*** Study material Section Begins ***
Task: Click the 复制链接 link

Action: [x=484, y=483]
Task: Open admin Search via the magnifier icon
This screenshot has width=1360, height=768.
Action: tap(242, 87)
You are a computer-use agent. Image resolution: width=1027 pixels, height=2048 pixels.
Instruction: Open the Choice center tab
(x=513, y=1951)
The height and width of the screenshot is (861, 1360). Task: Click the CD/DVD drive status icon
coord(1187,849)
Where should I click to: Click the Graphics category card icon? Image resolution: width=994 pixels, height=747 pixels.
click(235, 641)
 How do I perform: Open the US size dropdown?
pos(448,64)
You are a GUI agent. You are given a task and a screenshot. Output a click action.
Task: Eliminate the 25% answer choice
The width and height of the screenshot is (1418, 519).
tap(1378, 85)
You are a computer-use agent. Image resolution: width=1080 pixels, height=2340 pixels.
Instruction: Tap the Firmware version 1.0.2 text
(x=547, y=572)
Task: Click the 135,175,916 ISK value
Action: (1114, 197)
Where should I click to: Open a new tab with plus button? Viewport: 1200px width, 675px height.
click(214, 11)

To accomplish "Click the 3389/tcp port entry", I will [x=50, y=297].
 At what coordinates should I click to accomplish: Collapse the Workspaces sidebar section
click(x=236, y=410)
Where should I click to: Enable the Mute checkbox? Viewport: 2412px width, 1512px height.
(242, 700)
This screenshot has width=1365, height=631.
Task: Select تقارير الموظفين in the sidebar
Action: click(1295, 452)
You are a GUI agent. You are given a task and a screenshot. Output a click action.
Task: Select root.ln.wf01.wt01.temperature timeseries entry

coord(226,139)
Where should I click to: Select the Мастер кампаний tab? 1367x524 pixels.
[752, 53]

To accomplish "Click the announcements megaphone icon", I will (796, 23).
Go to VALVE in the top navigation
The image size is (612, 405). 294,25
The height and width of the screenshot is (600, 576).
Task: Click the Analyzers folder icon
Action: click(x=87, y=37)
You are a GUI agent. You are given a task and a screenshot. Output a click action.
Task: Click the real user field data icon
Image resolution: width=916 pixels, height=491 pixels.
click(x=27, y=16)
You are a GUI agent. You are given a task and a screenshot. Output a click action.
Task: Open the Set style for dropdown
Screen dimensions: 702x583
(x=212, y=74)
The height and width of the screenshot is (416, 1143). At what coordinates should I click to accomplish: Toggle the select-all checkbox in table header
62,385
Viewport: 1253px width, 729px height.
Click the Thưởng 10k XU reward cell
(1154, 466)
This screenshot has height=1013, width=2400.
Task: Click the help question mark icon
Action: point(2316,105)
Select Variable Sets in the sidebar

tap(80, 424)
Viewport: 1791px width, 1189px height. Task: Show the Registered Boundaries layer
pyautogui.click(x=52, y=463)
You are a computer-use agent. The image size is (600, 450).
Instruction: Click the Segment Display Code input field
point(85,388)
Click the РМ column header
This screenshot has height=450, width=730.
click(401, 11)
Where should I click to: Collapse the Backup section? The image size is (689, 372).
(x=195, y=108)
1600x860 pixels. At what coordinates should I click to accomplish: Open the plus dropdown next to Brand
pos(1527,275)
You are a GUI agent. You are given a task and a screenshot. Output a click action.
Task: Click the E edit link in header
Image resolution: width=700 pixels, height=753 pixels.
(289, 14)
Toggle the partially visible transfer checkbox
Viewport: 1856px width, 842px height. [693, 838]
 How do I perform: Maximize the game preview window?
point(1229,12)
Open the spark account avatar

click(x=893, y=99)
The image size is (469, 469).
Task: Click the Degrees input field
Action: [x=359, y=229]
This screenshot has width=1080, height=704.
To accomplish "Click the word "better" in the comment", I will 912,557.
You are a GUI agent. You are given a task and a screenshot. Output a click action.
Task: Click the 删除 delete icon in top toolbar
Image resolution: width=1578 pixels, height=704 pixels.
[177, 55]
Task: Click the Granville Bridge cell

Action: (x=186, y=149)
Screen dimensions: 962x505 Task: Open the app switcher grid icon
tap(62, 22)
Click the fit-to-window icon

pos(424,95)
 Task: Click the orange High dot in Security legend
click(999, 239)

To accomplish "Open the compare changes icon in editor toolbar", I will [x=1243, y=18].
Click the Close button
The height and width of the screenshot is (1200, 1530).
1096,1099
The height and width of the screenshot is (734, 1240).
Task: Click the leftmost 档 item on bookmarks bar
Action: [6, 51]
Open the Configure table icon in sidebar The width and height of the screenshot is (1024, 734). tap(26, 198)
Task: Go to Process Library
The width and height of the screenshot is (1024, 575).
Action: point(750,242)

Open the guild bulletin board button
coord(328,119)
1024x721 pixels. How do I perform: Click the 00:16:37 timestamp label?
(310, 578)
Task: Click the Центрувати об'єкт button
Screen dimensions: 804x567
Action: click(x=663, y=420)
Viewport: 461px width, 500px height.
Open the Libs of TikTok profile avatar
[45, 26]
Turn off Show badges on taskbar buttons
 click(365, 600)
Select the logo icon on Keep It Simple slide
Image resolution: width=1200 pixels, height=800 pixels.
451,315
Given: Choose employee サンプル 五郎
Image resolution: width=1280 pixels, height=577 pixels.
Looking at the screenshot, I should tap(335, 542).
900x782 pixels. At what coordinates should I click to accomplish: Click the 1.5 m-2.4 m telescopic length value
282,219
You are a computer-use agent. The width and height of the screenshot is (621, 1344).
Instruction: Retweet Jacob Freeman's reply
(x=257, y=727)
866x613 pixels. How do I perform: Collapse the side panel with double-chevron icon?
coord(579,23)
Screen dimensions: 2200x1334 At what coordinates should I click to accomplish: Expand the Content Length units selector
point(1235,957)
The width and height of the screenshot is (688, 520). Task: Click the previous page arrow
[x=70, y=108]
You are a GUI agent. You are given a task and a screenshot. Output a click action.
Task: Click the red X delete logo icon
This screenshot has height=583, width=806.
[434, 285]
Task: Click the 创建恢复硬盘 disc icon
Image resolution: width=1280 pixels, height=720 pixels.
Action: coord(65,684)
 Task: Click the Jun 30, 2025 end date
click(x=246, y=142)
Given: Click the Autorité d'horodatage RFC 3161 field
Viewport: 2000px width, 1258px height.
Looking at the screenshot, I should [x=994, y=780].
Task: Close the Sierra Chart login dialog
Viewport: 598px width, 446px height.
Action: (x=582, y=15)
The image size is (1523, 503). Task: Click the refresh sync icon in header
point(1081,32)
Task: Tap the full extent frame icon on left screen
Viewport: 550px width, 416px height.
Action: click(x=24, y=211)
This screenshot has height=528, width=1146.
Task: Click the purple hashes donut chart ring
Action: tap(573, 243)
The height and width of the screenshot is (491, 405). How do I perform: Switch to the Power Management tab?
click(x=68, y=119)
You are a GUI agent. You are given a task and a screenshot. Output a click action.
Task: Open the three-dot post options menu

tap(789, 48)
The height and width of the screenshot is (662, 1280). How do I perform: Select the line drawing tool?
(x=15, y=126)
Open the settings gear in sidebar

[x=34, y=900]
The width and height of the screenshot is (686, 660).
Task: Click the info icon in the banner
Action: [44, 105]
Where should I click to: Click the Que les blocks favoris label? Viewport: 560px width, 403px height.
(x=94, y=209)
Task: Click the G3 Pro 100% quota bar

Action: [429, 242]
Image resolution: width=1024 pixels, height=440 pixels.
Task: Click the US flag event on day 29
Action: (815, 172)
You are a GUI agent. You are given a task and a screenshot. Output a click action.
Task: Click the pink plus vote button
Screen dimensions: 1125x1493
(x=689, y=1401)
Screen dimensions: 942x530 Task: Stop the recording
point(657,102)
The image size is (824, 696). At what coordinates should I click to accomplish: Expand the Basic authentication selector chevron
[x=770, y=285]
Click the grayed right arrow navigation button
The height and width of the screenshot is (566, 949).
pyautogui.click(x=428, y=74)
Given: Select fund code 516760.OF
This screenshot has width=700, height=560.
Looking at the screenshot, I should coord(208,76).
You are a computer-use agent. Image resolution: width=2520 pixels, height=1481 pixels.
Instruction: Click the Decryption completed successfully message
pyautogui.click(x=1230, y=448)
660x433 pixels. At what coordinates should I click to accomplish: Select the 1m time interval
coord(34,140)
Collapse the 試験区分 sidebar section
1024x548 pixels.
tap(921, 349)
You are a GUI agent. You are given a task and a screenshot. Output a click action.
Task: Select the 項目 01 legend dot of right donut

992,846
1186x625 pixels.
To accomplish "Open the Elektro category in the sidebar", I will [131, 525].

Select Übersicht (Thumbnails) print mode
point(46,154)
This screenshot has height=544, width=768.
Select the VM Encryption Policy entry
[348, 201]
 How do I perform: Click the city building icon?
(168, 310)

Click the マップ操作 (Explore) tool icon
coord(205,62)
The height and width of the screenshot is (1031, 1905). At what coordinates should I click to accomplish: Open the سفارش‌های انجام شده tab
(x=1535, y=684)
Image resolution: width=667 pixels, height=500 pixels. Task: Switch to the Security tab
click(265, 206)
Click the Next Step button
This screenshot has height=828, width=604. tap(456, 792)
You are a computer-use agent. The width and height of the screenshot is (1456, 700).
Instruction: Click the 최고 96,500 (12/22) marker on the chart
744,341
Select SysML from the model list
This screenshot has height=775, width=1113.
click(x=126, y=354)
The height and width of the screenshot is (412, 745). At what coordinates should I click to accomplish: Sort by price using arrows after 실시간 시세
*** Study material Section Ends ***
§ **Work order**:
Wherever the string "Close" appears in a line of the records, copy that line.

§ **Result for this task**:
Click the Close button
Task: Close the Sierra Chart login dialog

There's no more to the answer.